Why there is no uprising in the West Bank – yet


The West Bank remains unusually calm as Israel carries out its genocide in Gaza. But while Israeli repression has dissuaded an uprising in the streets, the tectonic plates underneath continue to shift.

Part of the Land Day march in Ramallah city center, March 30, 2024.

As war rages on in Gaza and along the Lebanese border, the West Bank has taken a backseat in the news in the wake of Israel’s unrelenting genocide. Absent the proliferation of small pockets of armed resistance in refugee camps and urban centers in the north, the West Bank has maintained an uneasy sense of calm.

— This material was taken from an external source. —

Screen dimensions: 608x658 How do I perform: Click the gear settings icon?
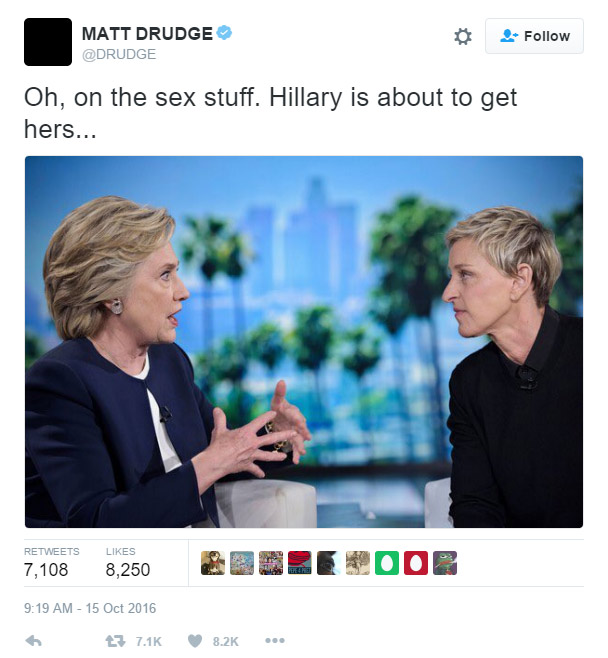coord(463,37)
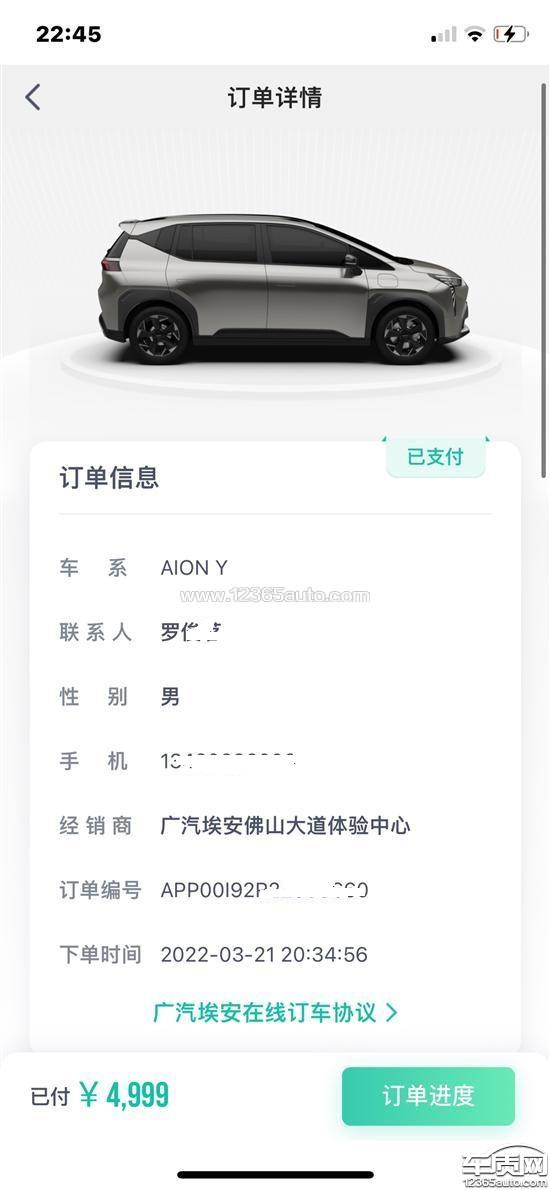
Task: Tap the 已支付 status badge
Action: point(435,457)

This silence is uncharacteristic. In previous years, Palestinians in the West Bank have reacted to the occupation’s crimes through a series of mass mobilizations, daily clashes with Israeli troops, general strikes, and campaigns of civil disobedience. The First Intifada of 1987, although beginning in Gaza, was mobilized into a united and organized movement in the West Bank, a role which it has continued to play in the thirty-odd years since.

This includes the “Unity Intifada” in May 2021, when Palestinians in the West Bank, Jerusalem, and ‘48 Palestine rose up in a collective reaction to Israeli attempts to expel Palestinian families from their homes in Jerusalem’s Sheikh Jarrah neighborhood. The wave of mass protests across the West Bank’s cities was larger than it had ever been, reaching its peak on May 18 when a general strike was observed in all of historic Palestine, from the river to the sea.

This all changed after October 7. Over the past nine months, mass mobilization has been virtually absent, despite the unprecedented horrors of Israel’s genocidal war on Gaza, which has claimed the lives of over 37,000 Palestinians.

Yet with the memories of past events of popular revolt still fresh in people’s minds, the current lack of mobilization in the West Bank has led many to conclude that Israel has effectively neutralized it as an arena of struggle.

Before October: anything but neutralized

To look at the news in the months and years before October 7, any observer would have thought that the West Bank would be an active front in the war. Daily Israeli raids on Palestinian cities and refugee camps were met with confrontation by Palestinians, who increasingly began to use arms instead of stones to face off against the troops invading their homes. Locally-based armed resistance groups began to spread across different cities, from Jenin, to Nablus, Tulkarem, Tubas, and Jericho.

The phenomenon attracted analysts and journalists, who spoke of a “new generation of Palestinian resistance.” Western news outlets reported on the armed rebellion of “the West Bank’s Gen Z fighters” in outlets like The Economist, the Wall Street Journal, and Vice. Many were left wondering whether what was happening in the West Bank could be called a Third Intifada.

Read also: Inside the “Wasps’ Nest”: the rise of the Jenin Brigade

This situation of upheaval was at least two years in the making. In 2021, the escape of six Palestinian prisoners from the Gilboa maximum security prison sparked a wave of armed resistance in Jenin, where two of the escapees had taken shelter. Israeli forces recaptured them after clashing with a small group of gunmen. After the recapture, more youth began to join the group, until the Jenin Brigade came into existence. It was followed by the Lions’ Den in Nablus, the Tulkarem Brigade in Tulkarem, and the Tubas Brigade in Tubas. These cities and their adjacent refugee camps became havens for armed resistance groups.

Simultaneously, local civil resistance movements increased in several locations where lands were threatened by settler expansion, like in Kufr Qaddoum, Salfit, and Nabi Saleh. In some places, civil resistance had been ongoing for over a decade. In others, it had been absent since the First Intifada — but now sprang back to life. One of the most famous cases is the village of Beita, south of Nablus, where residents have been protesting the Israeli settler outpost of Evyatar on Mount Sabih for three years. Israeli forces imposed and continue to impose repetitive closures on the village, patrolling its entrance, raiding it regularly, revoking working permits of its thousands of breadwinners who work in Israel, arresting and wounding hundreds of residents, and killing at least ten of Beita’s youth to date.